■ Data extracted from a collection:
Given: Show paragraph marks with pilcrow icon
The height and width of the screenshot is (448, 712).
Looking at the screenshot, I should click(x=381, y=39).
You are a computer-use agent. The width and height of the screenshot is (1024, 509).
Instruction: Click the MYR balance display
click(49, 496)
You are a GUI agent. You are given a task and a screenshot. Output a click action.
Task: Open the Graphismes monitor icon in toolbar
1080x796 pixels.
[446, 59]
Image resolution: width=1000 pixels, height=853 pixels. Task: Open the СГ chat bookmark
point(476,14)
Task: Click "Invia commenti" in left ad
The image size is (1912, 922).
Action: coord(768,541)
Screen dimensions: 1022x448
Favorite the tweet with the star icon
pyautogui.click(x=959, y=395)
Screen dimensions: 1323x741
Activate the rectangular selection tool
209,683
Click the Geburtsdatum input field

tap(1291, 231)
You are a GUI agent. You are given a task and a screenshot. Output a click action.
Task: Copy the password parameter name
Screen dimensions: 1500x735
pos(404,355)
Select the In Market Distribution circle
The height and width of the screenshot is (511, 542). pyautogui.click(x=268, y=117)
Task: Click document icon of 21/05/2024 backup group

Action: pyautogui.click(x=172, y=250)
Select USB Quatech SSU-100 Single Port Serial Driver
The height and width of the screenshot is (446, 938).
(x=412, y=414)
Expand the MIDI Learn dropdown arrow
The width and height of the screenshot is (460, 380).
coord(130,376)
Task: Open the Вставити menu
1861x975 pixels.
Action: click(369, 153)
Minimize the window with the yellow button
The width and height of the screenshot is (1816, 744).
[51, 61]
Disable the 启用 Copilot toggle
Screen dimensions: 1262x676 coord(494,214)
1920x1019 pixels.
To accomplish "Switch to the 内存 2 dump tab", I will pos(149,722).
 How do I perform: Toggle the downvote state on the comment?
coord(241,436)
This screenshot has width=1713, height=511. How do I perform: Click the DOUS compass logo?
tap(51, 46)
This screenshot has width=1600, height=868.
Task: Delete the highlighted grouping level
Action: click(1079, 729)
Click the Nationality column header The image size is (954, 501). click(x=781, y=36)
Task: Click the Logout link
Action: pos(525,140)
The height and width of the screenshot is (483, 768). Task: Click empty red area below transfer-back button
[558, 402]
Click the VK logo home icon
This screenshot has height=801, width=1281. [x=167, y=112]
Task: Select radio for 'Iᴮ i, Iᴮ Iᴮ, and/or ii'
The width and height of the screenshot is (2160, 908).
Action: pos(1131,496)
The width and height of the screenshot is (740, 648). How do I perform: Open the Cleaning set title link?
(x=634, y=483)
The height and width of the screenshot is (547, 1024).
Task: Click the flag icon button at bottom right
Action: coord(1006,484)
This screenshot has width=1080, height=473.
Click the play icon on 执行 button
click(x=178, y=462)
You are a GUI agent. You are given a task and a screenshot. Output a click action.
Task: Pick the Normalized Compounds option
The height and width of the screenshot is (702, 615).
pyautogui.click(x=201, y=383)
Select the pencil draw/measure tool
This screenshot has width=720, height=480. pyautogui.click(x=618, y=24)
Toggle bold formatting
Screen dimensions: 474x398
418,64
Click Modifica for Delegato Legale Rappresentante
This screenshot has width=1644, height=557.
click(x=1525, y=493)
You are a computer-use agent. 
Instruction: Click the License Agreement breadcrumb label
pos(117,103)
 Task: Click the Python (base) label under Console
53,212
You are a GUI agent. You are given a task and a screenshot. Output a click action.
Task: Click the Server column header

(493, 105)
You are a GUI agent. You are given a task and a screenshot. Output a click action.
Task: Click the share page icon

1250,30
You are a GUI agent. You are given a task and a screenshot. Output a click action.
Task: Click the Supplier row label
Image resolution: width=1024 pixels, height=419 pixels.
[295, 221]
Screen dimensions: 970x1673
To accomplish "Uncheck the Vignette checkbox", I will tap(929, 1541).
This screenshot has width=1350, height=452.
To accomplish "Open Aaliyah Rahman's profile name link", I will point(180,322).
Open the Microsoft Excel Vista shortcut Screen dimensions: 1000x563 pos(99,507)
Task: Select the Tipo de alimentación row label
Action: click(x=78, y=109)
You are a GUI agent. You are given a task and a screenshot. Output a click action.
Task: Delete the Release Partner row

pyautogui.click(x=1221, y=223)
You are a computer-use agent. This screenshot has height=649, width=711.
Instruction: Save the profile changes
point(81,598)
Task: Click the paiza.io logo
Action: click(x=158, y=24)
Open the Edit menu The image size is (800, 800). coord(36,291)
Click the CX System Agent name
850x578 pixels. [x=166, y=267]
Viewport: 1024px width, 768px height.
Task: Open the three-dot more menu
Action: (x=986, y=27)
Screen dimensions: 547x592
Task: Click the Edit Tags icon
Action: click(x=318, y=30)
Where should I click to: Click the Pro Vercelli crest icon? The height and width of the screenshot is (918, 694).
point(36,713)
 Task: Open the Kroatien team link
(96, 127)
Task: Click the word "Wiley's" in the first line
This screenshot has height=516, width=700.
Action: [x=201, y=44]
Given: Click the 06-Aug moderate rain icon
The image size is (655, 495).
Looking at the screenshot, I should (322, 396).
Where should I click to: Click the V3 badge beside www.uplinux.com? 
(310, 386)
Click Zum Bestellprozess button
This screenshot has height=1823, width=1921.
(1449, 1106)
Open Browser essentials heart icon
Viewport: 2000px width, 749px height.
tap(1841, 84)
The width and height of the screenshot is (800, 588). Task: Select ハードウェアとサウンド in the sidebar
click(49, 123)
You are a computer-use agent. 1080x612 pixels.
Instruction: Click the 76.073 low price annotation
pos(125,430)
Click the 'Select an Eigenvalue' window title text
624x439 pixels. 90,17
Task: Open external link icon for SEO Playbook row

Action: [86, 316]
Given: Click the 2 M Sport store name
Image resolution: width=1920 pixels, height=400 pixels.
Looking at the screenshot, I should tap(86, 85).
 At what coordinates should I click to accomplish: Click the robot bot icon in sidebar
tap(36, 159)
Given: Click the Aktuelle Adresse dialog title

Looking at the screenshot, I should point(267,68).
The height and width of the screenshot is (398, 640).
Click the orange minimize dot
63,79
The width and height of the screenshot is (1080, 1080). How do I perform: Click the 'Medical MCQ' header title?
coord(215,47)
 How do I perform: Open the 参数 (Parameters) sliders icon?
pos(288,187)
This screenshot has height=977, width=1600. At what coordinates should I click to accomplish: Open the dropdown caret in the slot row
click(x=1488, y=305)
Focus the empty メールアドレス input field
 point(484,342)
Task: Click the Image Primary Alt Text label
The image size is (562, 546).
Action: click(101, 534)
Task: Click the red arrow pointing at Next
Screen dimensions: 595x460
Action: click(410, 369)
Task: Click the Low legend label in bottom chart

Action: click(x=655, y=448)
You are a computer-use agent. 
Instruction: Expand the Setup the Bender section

■ TASK GOAL:
Would you set down every entry again, exactly?

■ RESPONSE BELOW:
Given: Show paragraph marks with pilcrow icon
The height and width of the screenshot is (448, 712).
Looking at the screenshot, I should click(x=381, y=39).
You are a computer-use agent. The width and height of the screenshot is (1024, 509).
Instruction: Click the MYR balance display
click(49, 496)
You are a GUI agent. You are given a task and a screenshot. Output a click action.
Task: Open the Graphismes monitor icon in toolbar
1080x796 pixels.
[446, 59]
Image resolution: width=1000 pixels, height=853 pixels. Task: Open the СГ chat bookmark
point(476,14)
Task: Click "Invia commenti" in left ad
The image size is (1912, 922).
Action: coord(768,541)
Screen dimensions: 1022x448
Favorite the tweet with the star icon
pyautogui.click(x=959, y=395)
Screen dimensions: 1323x741
Activate the rectangular selection tool
209,683
Click the Geburtsdatum input field

tap(1291, 231)
You are a GUI agent. You are given a task and a screenshot. Output a click action.
Task: Copy the password parameter name
Screen dimensions: 1500x735
pos(404,355)
Select the In Market Distribution circle
The height and width of the screenshot is (511, 542). pyautogui.click(x=268, y=117)
Task: Click document icon of 21/05/2024 backup group

Action: pyautogui.click(x=172, y=250)
Select USB Quatech SSU-100 Single Port Serial Driver
The height and width of the screenshot is (446, 938).
(x=412, y=414)
Expand the MIDI Learn dropdown arrow
The width and height of the screenshot is (460, 380).
coord(130,376)
Task: Open the Вставити menu
1861x975 pixels.
Action: click(369, 153)
Minimize the window with the yellow button
The width and height of the screenshot is (1816, 744).
[51, 61]
Disable the 启用 Copilot toggle
Screen dimensions: 1262x676 coord(494,214)
1920x1019 pixels.
To accomplish "Switch to the 内存 2 dump tab", I will pos(149,722).
 How do I perform: Toggle the downvote state on the comment?
coord(241,436)
This screenshot has width=1713, height=511. How do I perform: Click the DOUS compass logo?
tap(51, 46)
This screenshot has width=1600, height=868.
Task: Delete the highlighted grouping level
Action: click(1079, 729)
Click the Nationality column header The image size is (954, 501). click(x=781, y=36)
Task: Click the Logout link
Action: pos(525,140)
The height and width of the screenshot is (483, 768). Task: Click empty red area below transfer-back button
[558, 402]
Click the VK logo home icon
This screenshot has height=801, width=1281. [x=167, y=112]
Task: Select radio for 'Iᴮ i, Iᴮ Iᴮ, and/or ii'
The width and height of the screenshot is (2160, 908).
Action: pos(1131,496)
The width and height of the screenshot is (740, 648). How do I perform: Open the Cleaning set title link?
(x=634, y=483)
The height and width of the screenshot is (547, 1024).
Task: Click the flag icon button at bottom right
Action: coord(1006,484)
This screenshot has width=1080, height=473.
Click the play icon on 执行 button
click(x=178, y=462)
You are a GUI agent. You are given a task and a screenshot. Output a click action.
Task: Pick the Normalized Compounds option
The height and width of the screenshot is (702, 615).
pyautogui.click(x=201, y=383)
Select the pencil draw/measure tool
This screenshot has width=720, height=480. pyautogui.click(x=618, y=24)
Toggle bold formatting
Screen dimensions: 474x398
418,64
Click Modifica for Delegato Legale Rappresentante
This screenshot has width=1644, height=557.
click(x=1525, y=493)
You are a computer-use agent. 
Instruction: Click the License Agreement breadcrumb label
pos(117,103)
 Task: Click the Python (base) label under Console
53,212
You are a GUI agent. You are given a task and a screenshot. Output a click action.
Task: Click the Server column header

(493, 105)
You are a GUI agent. You are given a task and a screenshot. Output a click action.
Task: Click the share page icon

1250,30
You are a GUI agent. You are given a task and a screenshot. Output a click action.
Task: Click the Supplier row label
Image resolution: width=1024 pixels, height=419 pixels.
[295, 221]
Screen dimensions: 970x1673
To accomplish "Uncheck the Vignette checkbox", I will tap(929, 1541).
This screenshot has width=1350, height=452.
To accomplish "Open Aaliyah Rahman's profile name link", I will point(180,322).
Open the Microsoft Excel Vista shortcut Screen dimensions: 1000x563 pos(99,507)
Task: Select the Tipo de alimentación row label
Action: click(x=78, y=109)
You are a GUI agent. You are given a task and a screenshot. Output a click action.
Task: Delete the Release Partner row

pyautogui.click(x=1221, y=223)
You are a computer-use agent. This screenshot has height=649, width=711.
Instruction: Save the profile changes
point(81,598)
Task: Click the paiza.io logo
Action: click(x=158, y=24)
Open the Edit menu The image size is (800, 800). coord(36,291)
Click the CX System Agent name
850x578 pixels. [x=166, y=267]
Viewport: 1024px width, 768px height.
Task: Open the three-dot more menu
Action: (x=986, y=27)
Screen dimensions: 547x592
Task: Click the Edit Tags icon
Action: click(x=318, y=30)
Where should I click to: Click the Pro Vercelli crest icon? The height and width of the screenshot is (918, 694).
point(36,713)
 Task: Open the Kroatien team link
(96, 127)
Task: Click the word "Wiley's" in the first line
This screenshot has height=516, width=700.
Action: [x=201, y=44]
Given: Click the 06-Aug moderate rain icon
The image size is (655, 495).
Looking at the screenshot, I should (322, 396).
Where should I click to: Click the V3 badge beside www.uplinux.com? 
(310, 386)
Click Zum Bestellprozess button
This screenshot has height=1823, width=1921.
(1449, 1106)
Open Browser essentials heart icon
Viewport: 2000px width, 749px height.
tap(1841, 84)
The width and height of the screenshot is (800, 588). Task: Select ハードウェアとサウンド in the sidebar
click(49, 123)
You are a computer-use agent. 1080x612 pixels.
Instruction: Click the 76.073 low price annotation
pos(125,430)
Click the 'Select an Eigenvalue' window title text
624x439 pixels. 90,17
Task: Open external link icon for SEO Playbook row

Action: [86, 316]
Given: Click the 2 M Sport store name
Image resolution: width=1920 pixels, height=400 pixels.
Looking at the screenshot, I should tap(86, 85).
 At what coordinates should I click to accomplish: Click the robot bot icon in sidebar
tap(36, 159)
Given: Click the Aktuelle Adresse dialog title

Looking at the screenshot, I should point(267,68).
The height and width of the screenshot is (398, 640).
Click the orange minimize dot
63,79
The width and height of the screenshot is (1080, 1080). How do I perform: Click the 'Medical MCQ' header title?
coord(215,47)
 How do I perform: Open the 参数 (Parameters) sliders icon?
pos(288,187)
This screenshot has height=977, width=1600. At what coordinates should I click to accomplish: Open the dropdown caret in the slot row
click(x=1488, y=305)
Focus the empty メールアドレス input field
 point(484,342)
Task: Click the Image Primary Alt Text label
The image size is (562, 546).
Action: click(101, 534)
Task: Click the red arrow pointing at Next
Screen dimensions: 595x460
Action: click(410, 369)
Task: Click the Low legend label in bottom chart

Action: click(x=655, y=448)
You are a computer-use agent. 
Instruction: Expand the Setup the Bender section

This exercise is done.